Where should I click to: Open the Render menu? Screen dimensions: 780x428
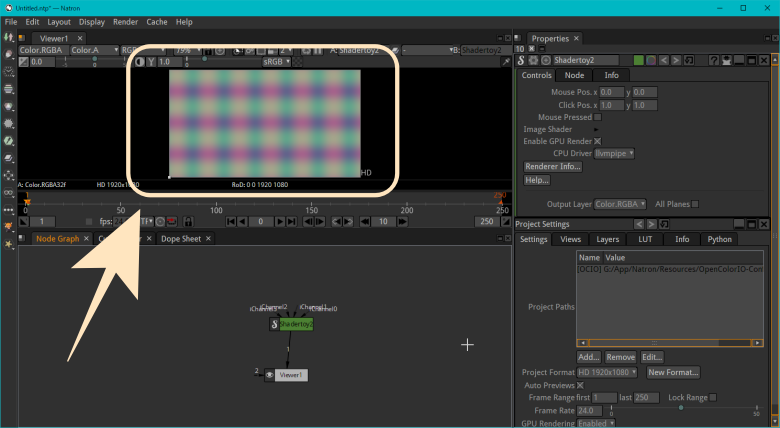(125, 21)
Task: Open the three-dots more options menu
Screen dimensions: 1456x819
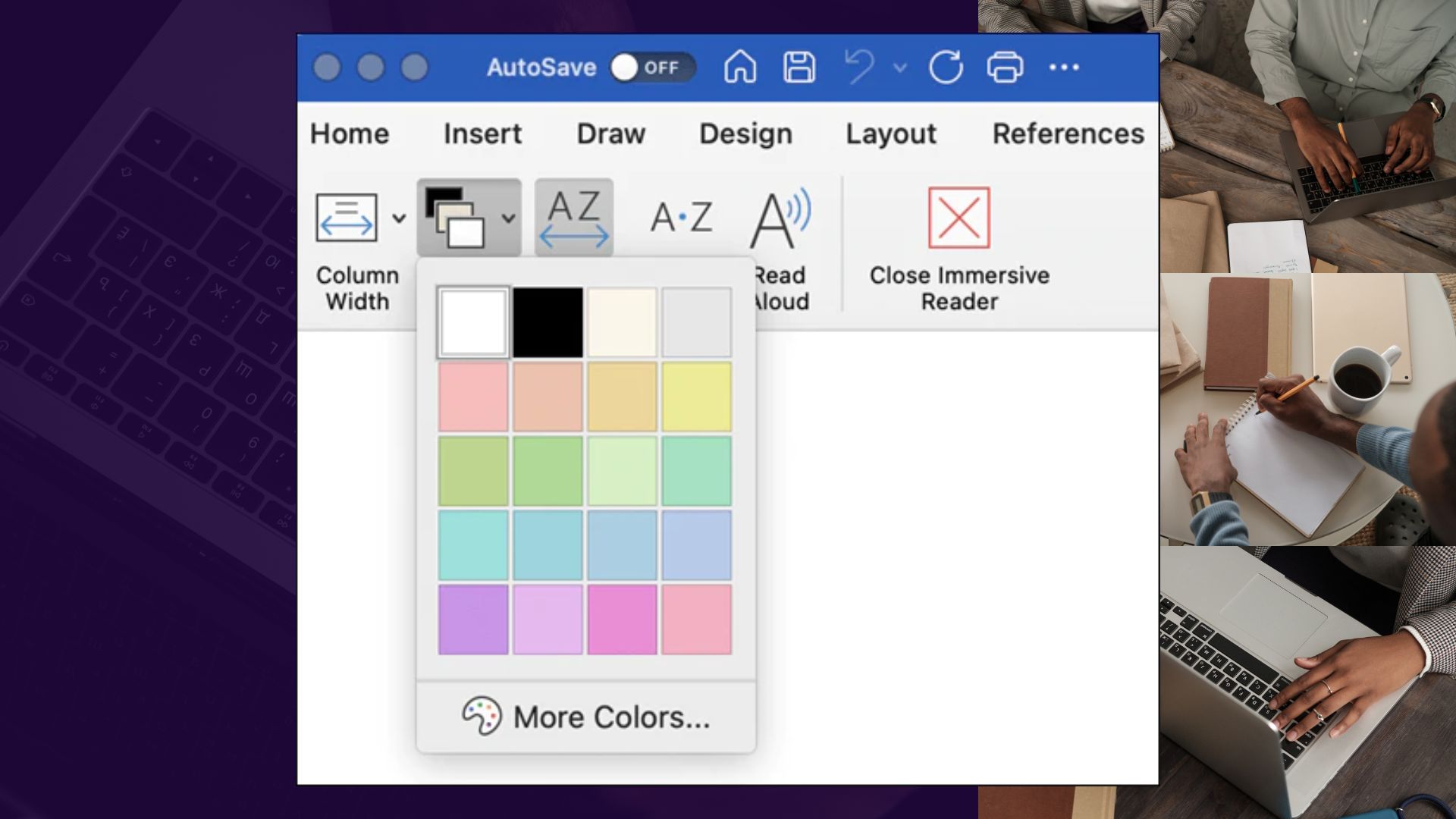Action: coord(1064,67)
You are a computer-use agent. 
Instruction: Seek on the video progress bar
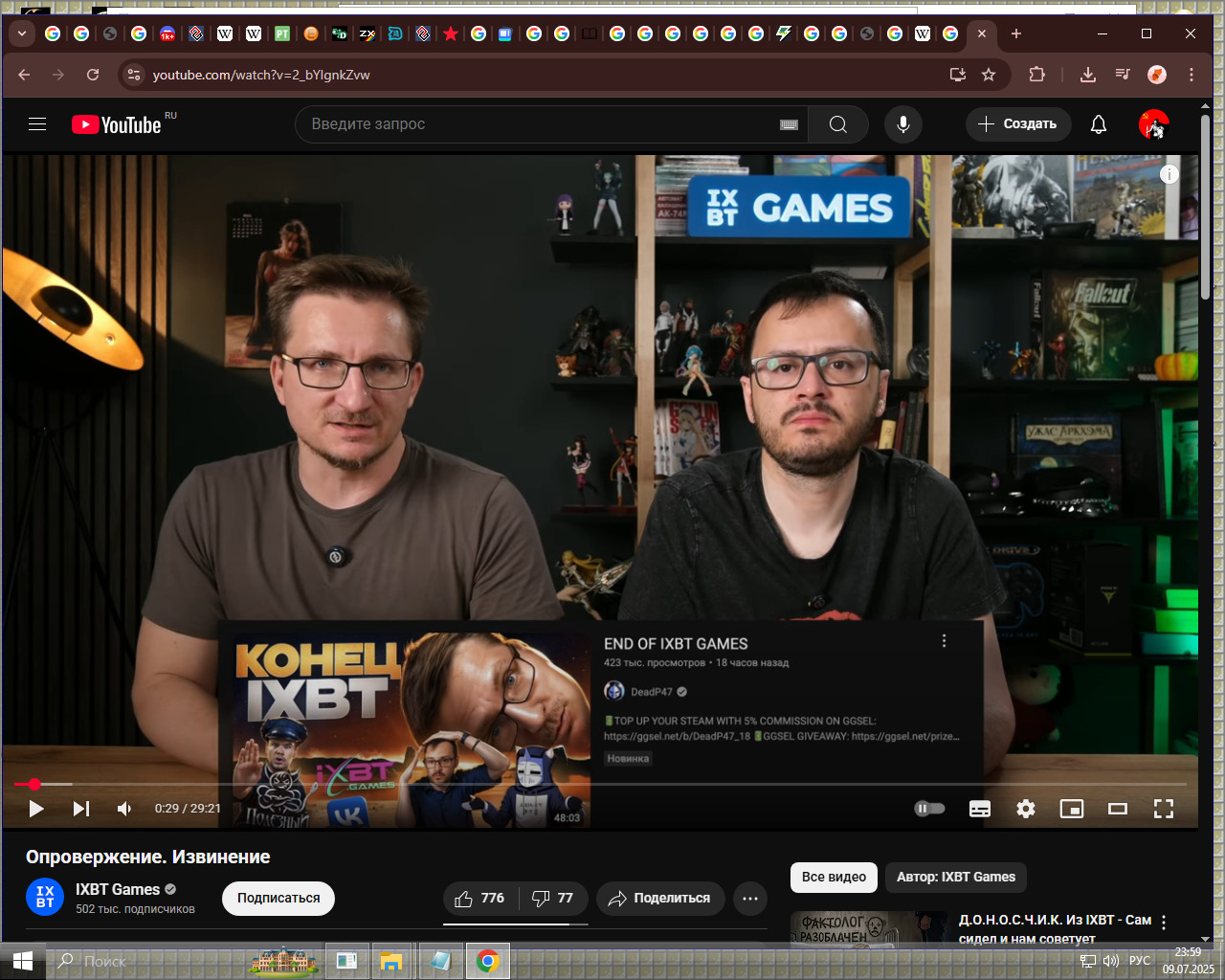tap(600, 784)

■ ■ ■ ■ ■ ■ ■

■ **Task objective**
Identify each line above that contains the string "Screen", matching case exactly, and copy those lines.

■ **Task answer**
Where should I click to: Open the Render menu? Screen dimensions: 780x428
Screen dimensions: 1456x819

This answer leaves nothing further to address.